» **Task statement**
The reply should contain each record below, returned exactly as given.

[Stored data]
|---|
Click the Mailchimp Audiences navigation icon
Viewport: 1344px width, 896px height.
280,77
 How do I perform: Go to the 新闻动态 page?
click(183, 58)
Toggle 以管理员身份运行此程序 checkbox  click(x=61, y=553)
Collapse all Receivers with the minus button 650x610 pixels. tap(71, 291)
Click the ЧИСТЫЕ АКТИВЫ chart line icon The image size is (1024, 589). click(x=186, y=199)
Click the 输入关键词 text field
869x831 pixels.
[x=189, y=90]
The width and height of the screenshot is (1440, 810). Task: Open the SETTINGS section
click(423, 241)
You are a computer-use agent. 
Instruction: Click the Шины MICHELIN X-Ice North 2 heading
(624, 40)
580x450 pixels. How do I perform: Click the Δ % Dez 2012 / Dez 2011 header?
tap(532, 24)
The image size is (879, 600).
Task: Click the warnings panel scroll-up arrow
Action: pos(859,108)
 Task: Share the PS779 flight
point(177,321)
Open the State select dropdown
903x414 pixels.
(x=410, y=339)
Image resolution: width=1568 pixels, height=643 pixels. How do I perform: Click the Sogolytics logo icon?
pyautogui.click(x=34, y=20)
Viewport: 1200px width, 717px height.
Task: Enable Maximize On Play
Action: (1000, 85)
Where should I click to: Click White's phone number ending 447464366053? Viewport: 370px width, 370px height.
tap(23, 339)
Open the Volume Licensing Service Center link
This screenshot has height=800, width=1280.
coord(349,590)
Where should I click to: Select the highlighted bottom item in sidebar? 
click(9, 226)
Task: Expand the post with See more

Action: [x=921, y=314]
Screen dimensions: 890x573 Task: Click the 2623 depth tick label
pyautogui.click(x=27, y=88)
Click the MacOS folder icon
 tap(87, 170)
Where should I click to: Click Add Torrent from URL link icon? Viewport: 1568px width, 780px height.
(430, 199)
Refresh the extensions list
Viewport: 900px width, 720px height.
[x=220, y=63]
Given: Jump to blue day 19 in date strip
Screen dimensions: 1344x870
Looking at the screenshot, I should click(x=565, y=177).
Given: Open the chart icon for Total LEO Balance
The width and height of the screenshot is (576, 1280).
|---|
» **Solution for this problem**
Click the Mailchimp Audiences navigation icon
Viewport: 1344px width, 896px height.
280,77
 How do I perform: Go to the 新闻动态 page?
click(183, 58)
Toggle 以管理员身份运行此程序 checkbox  click(x=61, y=553)
Collapse all Receivers with the minus button 650x610 pixels. tap(71, 291)
Click the ЧИСТЫЕ АКТИВЫ chart line icon The image size is (1024, 589). click(x=186, y=199)
Click the 输入关键词 text field
869x831 pixels.
[x=189, y=90]
The width and height of the screenshot is (1440, 810). Task: Open the SETTINGS section
click(423, 241)
You are a computer-use agent. 
Instruction: Click the Шины MICHELIN X-Ice North 2 heading
(624, 40)
580x450 pixels. How do I perform: Click the Δ % Dez 2012 / Dez 2011 header?
tap(532, 24)
The image size is (879, 600).
Task: Click the warnings panel scroll-up arrow
Action: pos(859,108)
 Task: Share the PS779 flight
point(177,321)
Open the State select dropdown
903x414 pixels.
(x=410, y=339)
Image resolution: width=1568 pixels, height=643 pixels. How do I perform: Click the Sogolytics logo icon?
pyautogui.click(x=34, y=20)
Viewport: 1200px width, 717px height.
Task: Enable Maximize On Play
Action: (1000, 85)
Where should I click to: Click White's phone number ending 447464366053? Viewport: 370px width, 370px height.
tap(23, 339)
Open the Volume Licensing Service Center link
This screenshot has height=800, width=1280.
coord(349,590)
Where should I click to: Select the highlighted bottom item in sidebar? 
click(9, 226)
Task: Expand the post with See more

Action: [x=921, y=314]
Screen dimensions: 890x573 Task: Click the 2623 depth tick label
pyautogui.click(x=27, y=88)
Click the MacOS folder icon
 tap(87, 170)
Where should I click to: Click Add Torrent from URL link icon? Viewport: 1568px width, 780px height.
(430, 199)
Refresh the extensions list
Viewport: 900px width, 720px height.
[x=220, y=63]
Given: Jump to blue day 19 in date strip
Screen dimensions: 1344x870
Looking at the screenshot, I should click(x=565, y=177).
Given: Open the chart icon for Total LEO Balance
The width and height of the screenshot is (576, 1280).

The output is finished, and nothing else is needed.